Periodic est une base de dépouillement des revues de vulgarisation scientifique : Sciences et Avenir, Science et Vie, etc. Elle est entretenue par la bibliothèque universitaire de Pau.

Je n’aime pas du tout Periodic, mais c’est la seule base qui fait ces dépouillements. Comme elle existe, aucune autre bibliothèque (ou quelque autre service rempli d’abnégation) n’envisage de la concurrencer.

Comme je ne veux pas paraître injurieux vis-à-vis d’estimés collègues qui font là une tâche bien ingrate, je vais expliquer pourquoi je n’aime pas Periodic.
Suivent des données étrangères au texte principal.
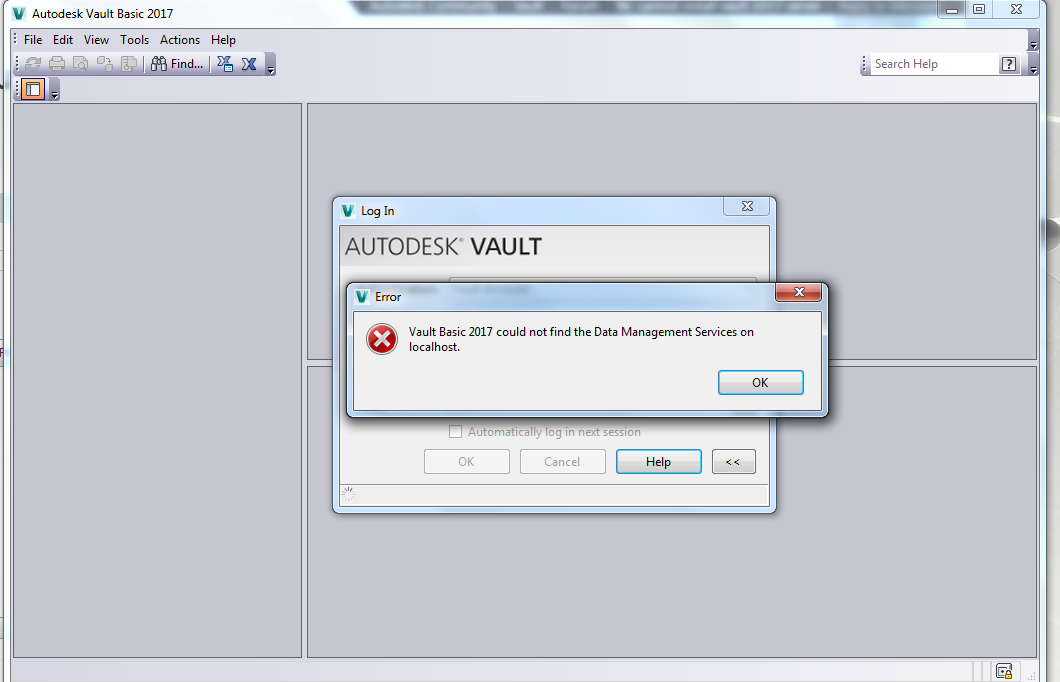Collapse the Log In dialog with the << button
Image resolution: width=1060 pixels, height=682 pixels.
pyautogui.click(x=733, y=461)
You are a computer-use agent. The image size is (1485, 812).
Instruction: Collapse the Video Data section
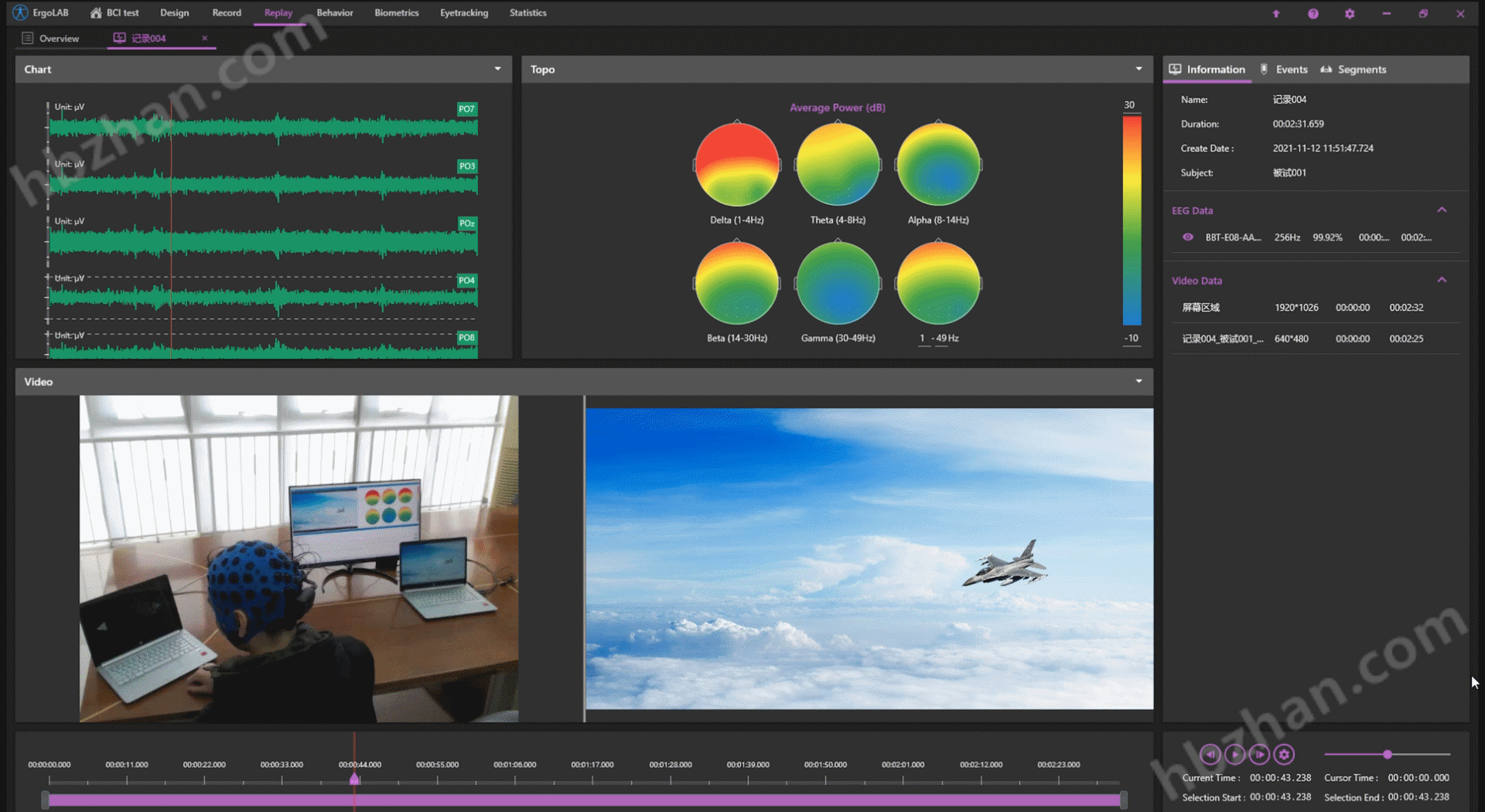(x=1442, y=280)
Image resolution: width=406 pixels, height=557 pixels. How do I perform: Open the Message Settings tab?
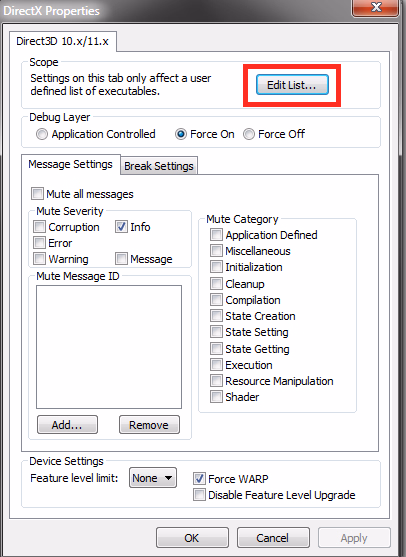[70, 164]
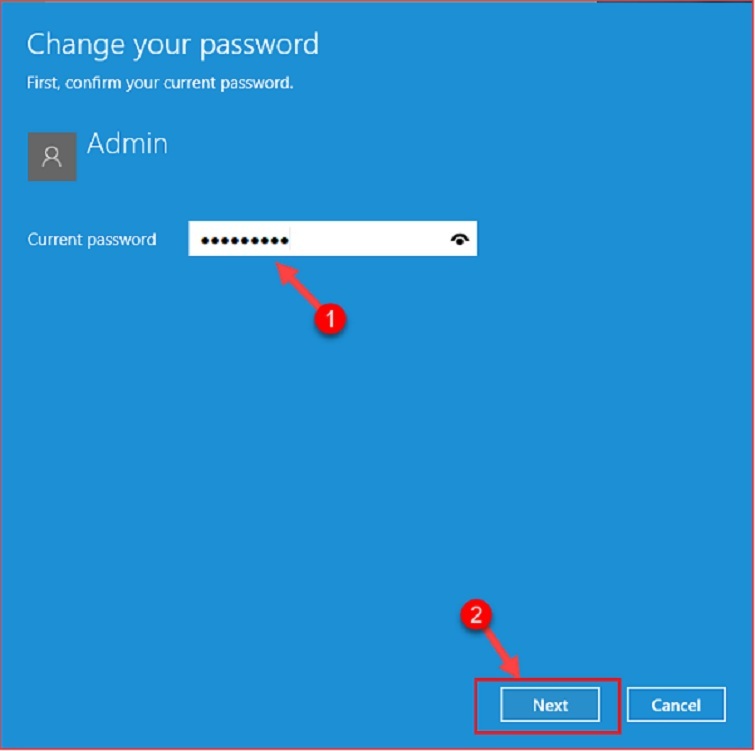Image resolution: width=755 pixels, height=751 pixels.
Task: Click the "Current password" field label
Action: pyautogui.click(x=92, y=239)
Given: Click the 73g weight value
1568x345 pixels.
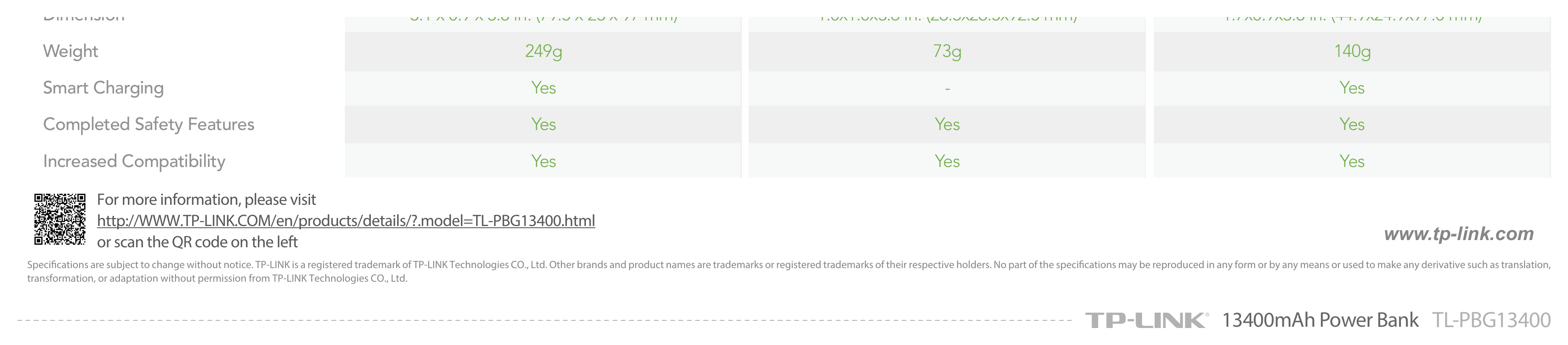Looking at the screenshot, I should point(946,51).
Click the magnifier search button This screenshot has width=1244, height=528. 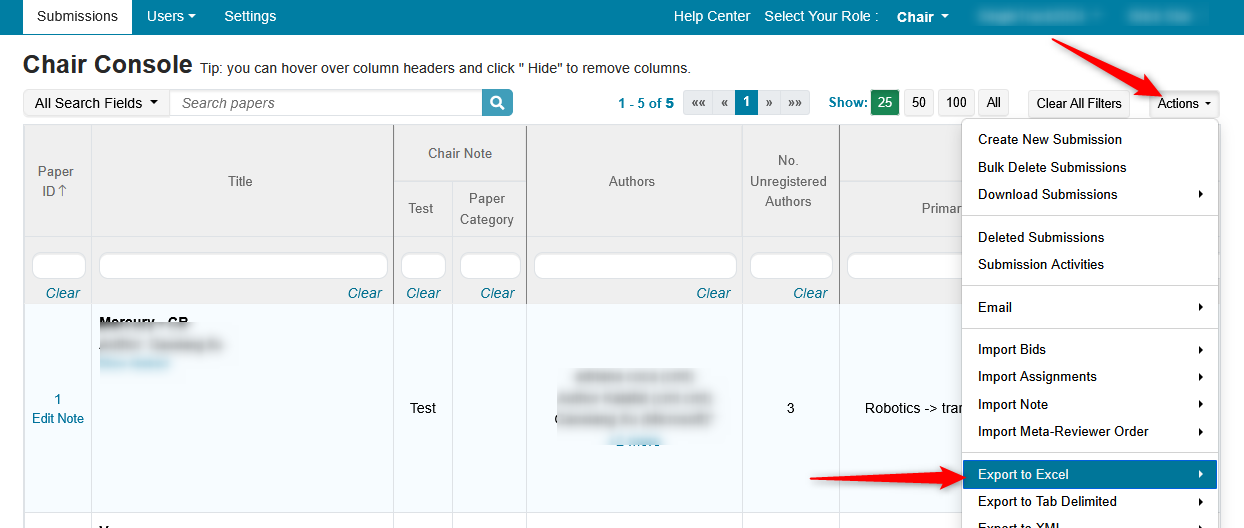[497, 103]
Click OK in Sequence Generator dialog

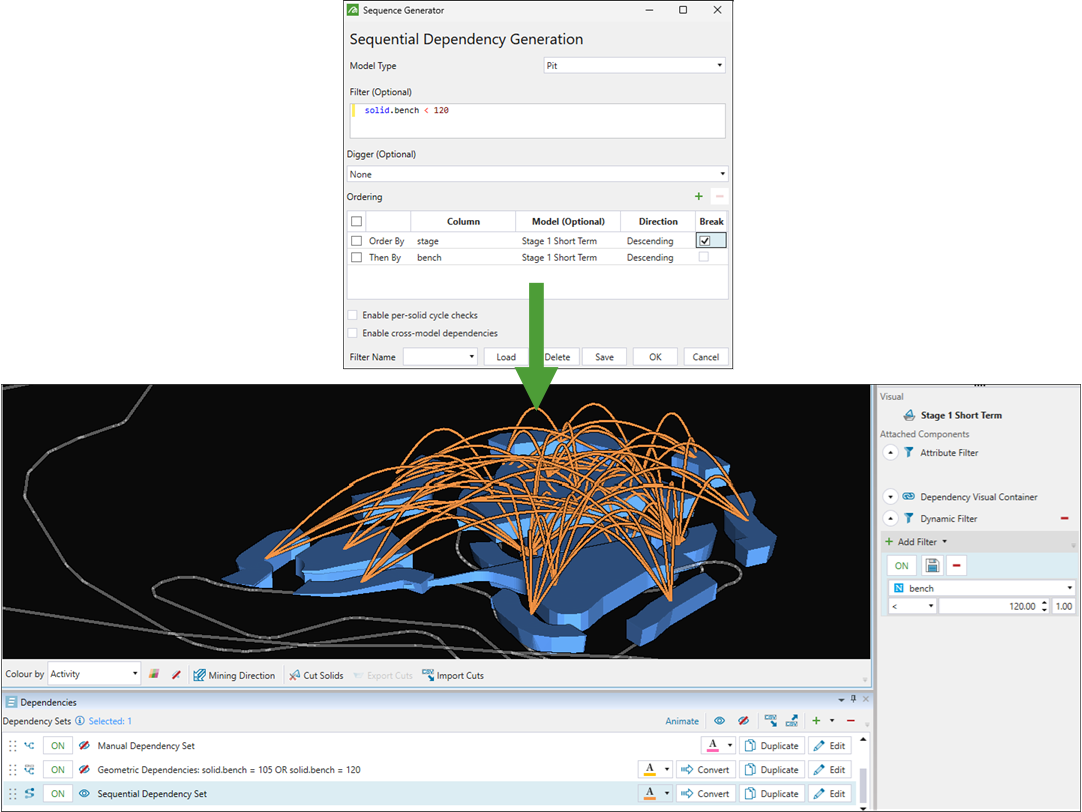point(654,357)
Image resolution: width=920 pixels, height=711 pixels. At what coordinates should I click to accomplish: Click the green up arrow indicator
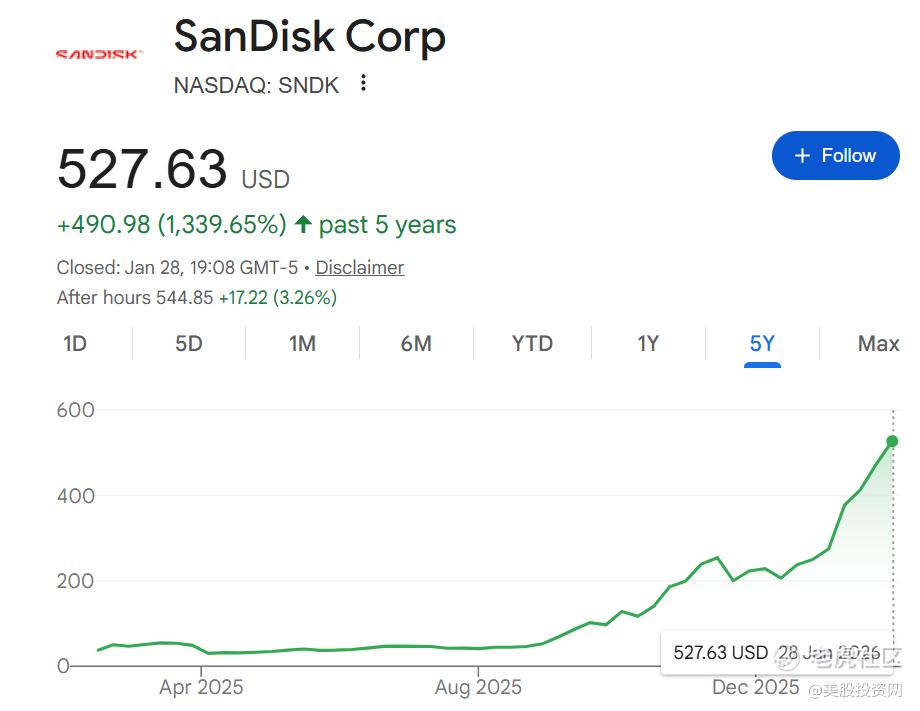[x=303, y=224]
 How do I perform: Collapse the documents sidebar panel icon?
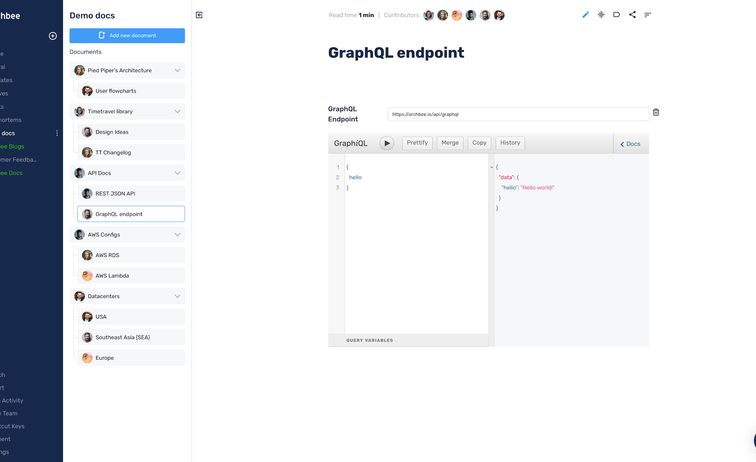199,15
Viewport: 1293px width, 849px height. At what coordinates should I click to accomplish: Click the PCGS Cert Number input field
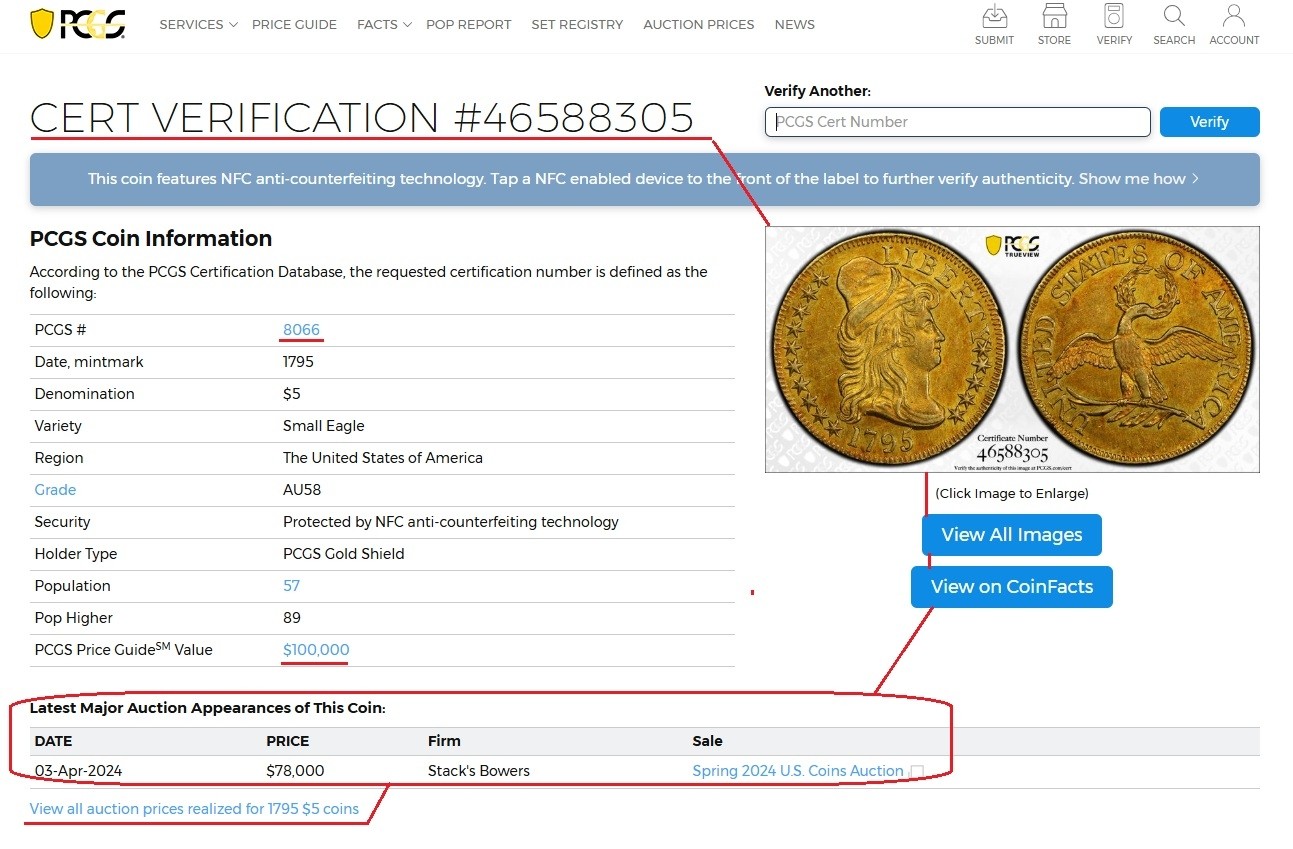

1. Le mode de recherche est tordu. L’interface ne ressemble pas à ce qu’on trouve habituellement, et un flottement d’hésitation persiste pour déterminer où mettre ses mots clés. Il y a trois champs, reliés par un “ou” par défaut.

2. On ne peut pas appuyer sur Entrée pour lancer une recherche.

Pour ces deux remarques, un peu de code HTML permettrait rapidement d’obtenir une interface plus normale. Comme cette interface n’existe pas, j’ai fait un widget Netvibes (disponible ici) et je n’interroge Periodic (quand vraiment je n’ai pas le choix) que depuis ce widget.

Au moins, avec ce widget, je peux cliquer sur la touche Entrée, les mots sont associés par “ET”, on cherche automatiquement dans toutes les revues et le nombre de résultats maximum est de 100.

3. Dans la liste des résultat, chaque résultat est cliquable vers la notice détaillée, mais la notice détaillée ne comporte pas plus d’infos que la notice abrégée. Un peu plus de temps perdu pour s’en rendre compte.

En outre, l’auteur n’est pas affiché. Serait-ce une info secondaire ? Ou les scientifiques ont trop honte de publier dans des revues “grand public” et préfèrent garder l’anonymat ?

3. Ca fait 3 ans que je connais Periodic, et 3 ans que j’entends dire qu’ils réfléchissent à une refonte.

4. Le “guide” (lien en haut à droite de la page d’accueil de Periodic) met 7 minutes à s’ouvrir, avec un accès ADSL de 100 Mo/s (cf. l’explication probable plus bas). Donc personne ne consulte l’aide.

5. Le guide est une page énorme, parce qu’elle comporte l’état du dépouillement pour chaque revue : c’est un tableau avec une revue par colonne, une année par ligne, et pour chaque année le nombre d’articles recensés dans chaque revue.

Periodic est à ma connaissance la seule base bibliographique qui envisage la possibilité d’un dépouillement des revues depuis l’an 0. Le tableau comporte donc 2008 lignes, dont 1975 lignes complètement vides…

Pour vous éviter de perdre 7 minutes en allant vérifier, j’ai copié le tableau dans une page de ce blog logiquement un peu moins lourde. En revanche l’affichage est très laid puisque la largeur du tableau dépasse celle du blog.

6. Comme personne ne peut consulter le guide, tous les utilisateurs restent (je suppose) persuadés que les dix revues mentionnées sur la page d’accueil sont toujours dépouillées.

Le tableau en question nous fait voir que seules 5 revues sont toujours dépouillées : American Scientist, La Recherche, Ordinateur Individuel, Pour La Science, Science Et Vie, Sciences Et Avenir.

La raison d’être de Periodic n’est pas remise en cause : on a besoin, notamment en BU mais pas seulement (les lycéens seraient très contents de connaître son existence) d’une base de dépouillement des articles parues dans les revues scientifiques grand public.

Mais sa rénovation, toujours à l’ordre du jour, pourrait peut-être constituer un projet commun de plusieurs BU de sciences, un peu plus ambitieux (mais pas trop d’abord, sous peine de ne jamais voir le jour), plus ergonomique et à la couverture plus ample.